_YOUR OBJECTIVE:_ Copy the rows below word for word, keeping every line as it is.

——————————

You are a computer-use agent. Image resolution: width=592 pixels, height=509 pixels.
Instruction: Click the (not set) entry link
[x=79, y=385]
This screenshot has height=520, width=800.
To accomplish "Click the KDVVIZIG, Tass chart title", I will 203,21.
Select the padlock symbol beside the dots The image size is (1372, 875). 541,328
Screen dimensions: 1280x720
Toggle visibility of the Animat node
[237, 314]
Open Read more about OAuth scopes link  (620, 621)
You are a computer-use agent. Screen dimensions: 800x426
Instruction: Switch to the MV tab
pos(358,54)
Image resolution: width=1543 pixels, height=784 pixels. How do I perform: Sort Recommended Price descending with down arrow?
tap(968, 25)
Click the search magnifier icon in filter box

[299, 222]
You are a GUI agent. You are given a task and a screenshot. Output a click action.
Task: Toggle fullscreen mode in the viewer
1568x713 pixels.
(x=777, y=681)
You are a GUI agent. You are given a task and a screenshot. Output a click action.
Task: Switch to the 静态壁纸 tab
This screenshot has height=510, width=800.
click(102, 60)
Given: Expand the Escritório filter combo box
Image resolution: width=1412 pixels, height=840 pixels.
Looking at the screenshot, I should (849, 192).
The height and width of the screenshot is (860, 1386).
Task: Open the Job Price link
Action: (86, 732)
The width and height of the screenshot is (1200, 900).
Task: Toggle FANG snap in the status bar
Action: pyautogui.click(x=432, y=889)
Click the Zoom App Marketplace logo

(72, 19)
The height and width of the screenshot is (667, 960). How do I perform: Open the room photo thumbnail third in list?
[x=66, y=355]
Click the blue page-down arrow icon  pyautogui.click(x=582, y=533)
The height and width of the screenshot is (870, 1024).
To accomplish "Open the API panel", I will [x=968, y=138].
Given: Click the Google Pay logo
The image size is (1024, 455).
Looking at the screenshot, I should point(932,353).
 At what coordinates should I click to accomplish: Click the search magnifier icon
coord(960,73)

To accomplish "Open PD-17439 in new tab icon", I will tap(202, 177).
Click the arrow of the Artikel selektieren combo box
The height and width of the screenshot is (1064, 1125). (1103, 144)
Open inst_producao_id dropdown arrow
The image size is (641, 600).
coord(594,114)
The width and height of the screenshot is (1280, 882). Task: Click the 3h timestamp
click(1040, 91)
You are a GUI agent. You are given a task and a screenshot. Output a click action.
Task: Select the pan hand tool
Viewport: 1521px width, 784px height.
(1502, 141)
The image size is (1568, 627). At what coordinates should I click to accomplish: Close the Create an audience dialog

——————————

_WRITTEN RESPONSE:_
You are a computer-use agent. Image resolution: width=592 pixels, height=509 pixels.
Instruction: Click the (not set) entry link
[x=79, y=385]
This screenshot has height=520, width=800.
To accomplish "Click the KDVVIZIG, Tass chart title", I will 203,21.
Select the padlock symbol beside the dots The image size is (1372, 875). 541,328
Screen dimensions: 1280x720
Toggle visibility of the Animat node
[237, 314]
Open Read more about OAuth scopes link  (620, 621)
You are a computer-use agent. Screen dimensions: 800x426
Instruction: Switch to the MV tab
pos(358,54)
Image resolution: width=1543 pixels, height=784 pixels. How do I perform: Sort Recommended Price descending with down arrow?
tap(968, 25)
Click the search magnifier icon in filter box

[299, 222]
You are a GUI agent. You are given a task and a screenshot. Output a click action.
Task: Toggle fullscreen mode in the viewer
1568x713 pixels.
(x=777, y=681)
You are a GUI agent. You are given a task and a screenshot. Output a click action.
Task: Switch to the 静态壁纸 tab
This screenshot has height=510, width=800.
click(102, 60)
Given: Expand the Escritório filter combo box
Image resolution: width=1412 pixels, height=840 pixels.
Looking at the screenshot, I should (849, 192).
The height and width of the screenshot is (860, 1386).
Task: Open the Job Price link
Action: (86, 732)
The width and height of the screenshot is (1200, 900).
Task: Toggle FANG snap in the status bar
Action: pyautogui.click(x=432, y=889)
Click the Zoom App Marketplace logo

(72, 19)
The height and width of the screenshot is (667, 960). How do I perform: Open the room photo thumbnail third in list?
[x=66, y=355]
Click the blue page-down arrow icon  pyautogui.click(x=582, y=533)
The height and width of the screenshot is (870, 1024).
To accomplish "Open the API panel", I will [x=968, y=138].
Given: Click the Google Pay logo
The image size is (1024, 455).
Looking at the screenshot, I should point(932,353).
 At what coordinates should I click to accomplish: Click the search magnifier icon
coord(960,73)

To accomplish "Open PD-17439 in new tab icon", I will tap(202, 177).
Click the arrow of the Artikel selektieren combo box
The height and width of the screenshot is (1064, 1125). (1103, 144)
Open inst_producao_id dropdown arrow
The image size is (641, 600).
coord(594,114)
The width and height of the screenshot is (1280, 882). Task: Click the 3h timestamp
click(1040, 91)
You are a GUI agent. You are given a task and a screenshot. Output a click action.
Task: Select the pan hand tool
Viewport: 1521px width, 784px height.
(1502, 141)
The image size is (1568, 627). At what coordinates should I click to accomplish: Close the Create an audience dialog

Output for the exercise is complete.